**REQUIRED ACTIONS**
#1 In the GlusterFS bug report on ec data self-heal, which bit does data healing mark while a heal is in progress?
#2 Carry the GlusterFS bug report on ec data self-heal forward, picking up right after its final line.

[START PAGE EXTRACT]

[Bugs] [Bug 1216303] New: Fixes for data self-heal in ec

bugzilla at redhat.com bugzilla at redhat.com
Wed Apr 29 05:11:13 UTC 2015


https://bugzilla.redhat.com/show_bug.cgi?id=1216303

            Bug ID: 1216303
           Summary: Fixes for data self-heal in ec
           Product: GlusterFS
           Version: 3.7.0
         Component: disperse
          Assignee: bugs at gluster.org
          Reporter: pkarampu at redhat.com
                CC: bugs at gluster.org, gluster-bugs at redhat.com
        Depends On: 1215265



+++ This bug was initially created as a clone of Bug #1215265 +++

Description of problem:
As part of metadata self-heal, ec sets versions of the sinks as to that of
sources so that on going transactions will be successful on the healing
subvolume as well. Then it starts rebuilding the data on to the sinks. If this
data rebuilding fails for some reason the files are left with same version even
when the data rebuilding is not complete, this can lead to data corruption.

Fix:
    If the version numbers do not match, then writes are performed only on at
least N-R bricks which have same version. But if we want to do healing of files
which are constantly modified we need to allow writes on subvols that are
undergoing heal. Data healing will mark 62nd bit while the heal is going on.
When the data transaction sees that this bit is set it needs to perform the fop
on that subvol irrespective of whether the versions match or do not match. Fop
is considered successful only if N-R non-healing bricks succeed.


Version-Release number of selected component (if applicable):


How reproducible:


Steps to Reproduce:
1.
2.
3.

Actual results:


Expected results:


Additional info:

--- Additional comment from Anand Avati on 2015-04-24 16:01:45 EDT ---

REVIEW: http://review.gluster.org/10372 (cluster/ec: Perform inode-write on
healing subvols) posted (#1) for review on master by Pranith Kumar Karampuri
(pkarampu at redhat.com)

[END PAGE EXTRACT]
[START PROVIDED MATERIAL]

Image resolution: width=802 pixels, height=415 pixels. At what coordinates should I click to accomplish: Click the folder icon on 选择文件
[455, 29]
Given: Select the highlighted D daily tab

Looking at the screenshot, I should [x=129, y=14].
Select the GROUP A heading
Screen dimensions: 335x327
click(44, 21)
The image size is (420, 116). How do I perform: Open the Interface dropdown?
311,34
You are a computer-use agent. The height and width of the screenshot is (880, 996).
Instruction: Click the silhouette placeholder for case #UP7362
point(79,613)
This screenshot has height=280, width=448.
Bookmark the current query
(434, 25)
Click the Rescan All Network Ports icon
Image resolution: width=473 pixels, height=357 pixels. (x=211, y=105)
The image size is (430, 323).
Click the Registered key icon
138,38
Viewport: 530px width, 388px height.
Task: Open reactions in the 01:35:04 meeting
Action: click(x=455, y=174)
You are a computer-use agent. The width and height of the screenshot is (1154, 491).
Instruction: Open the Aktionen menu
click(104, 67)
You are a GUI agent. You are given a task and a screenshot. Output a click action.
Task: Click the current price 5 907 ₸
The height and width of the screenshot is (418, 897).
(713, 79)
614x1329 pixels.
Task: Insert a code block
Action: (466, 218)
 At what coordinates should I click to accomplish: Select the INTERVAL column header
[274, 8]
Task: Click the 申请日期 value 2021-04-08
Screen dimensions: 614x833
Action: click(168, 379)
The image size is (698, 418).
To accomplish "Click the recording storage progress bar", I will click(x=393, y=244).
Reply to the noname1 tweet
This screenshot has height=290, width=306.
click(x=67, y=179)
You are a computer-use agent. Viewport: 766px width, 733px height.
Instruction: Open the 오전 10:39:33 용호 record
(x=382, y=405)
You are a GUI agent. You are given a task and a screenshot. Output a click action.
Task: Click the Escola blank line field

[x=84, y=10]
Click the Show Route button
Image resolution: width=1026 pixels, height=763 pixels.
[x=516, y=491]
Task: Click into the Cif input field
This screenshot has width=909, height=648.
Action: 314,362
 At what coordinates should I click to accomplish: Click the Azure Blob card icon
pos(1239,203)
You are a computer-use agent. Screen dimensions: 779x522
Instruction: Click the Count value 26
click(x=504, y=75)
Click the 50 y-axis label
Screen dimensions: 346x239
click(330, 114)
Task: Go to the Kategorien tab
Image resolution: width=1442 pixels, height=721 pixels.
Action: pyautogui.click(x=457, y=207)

[END PROVIDED MATERIAL]

**TASK-BY-TASK ANSWERS**
#1 The 62nd bit.

#2
--- Additional comment from Pranith Kumar K on 2015-04-24 16:03:22 EDT ---

Data self-heal needs to be changed so that it marks the SELFHEAL_BIT i.e. 62nd
bit. I will be posting the new code for data self-heal to go with this patch.

--- Additional comment from Anand Avati on 2015-04-25 01:39:26 EDT ---

COMMIT: http://review.gluster.org/10372 committed in master by Vijay Bellur
(vbellur at redhat.com) 
------
commit 7efa7e2116856b4cf37797218612a41bdd237e77
Author: Pranith Kumar K <pkarampu at redhat.com>
Date:   Thu Apr 23 08:30:11 2015 +0530

    cluster/ec: Perform inode-write on healing subvols

    If the version numbers do not match, then writes are performed only on at
least
    N-R bricks which have same version. But if we want to do healing of files
which
    are constantly modified we need to allow writes on subvols that are
undergoing
    heal. Data healing will mark 62nd bit while the heal is going on. When the
data
    transaction sees that this bit is set it needs to perform the fop on that
    subvol irrespective of whether the versions match or do not match. Fop is
    considered successful only if N-R non-healing bricks succeed.

    Change-Id: I69a17582df397aaf6e8ca4b5e746c7ca802cbbde
    BUG: 1215265
    Signed-off-by: Pranith Kumar K <pkarampu at redhat.com>
    Reviewed-on: http://review.gluster.org/10372
    Tested-by: NetBSD Build System
    Tested-by: Gluster Build System <jenkins at build.gluster.com>
    Reviewed-by: Vijay Bellur <vbellur at redhat.com>

--- Additional comment from Anand Avati on 2015-04-26 08:41:11 EDT ---

REVIEW: http://review.gluster.org/10382 (syncop: Implement syncop_fxattrop)
posted (#1) for review on master by Pranith Kumar Karampuri
(pkarampu at redhat.com)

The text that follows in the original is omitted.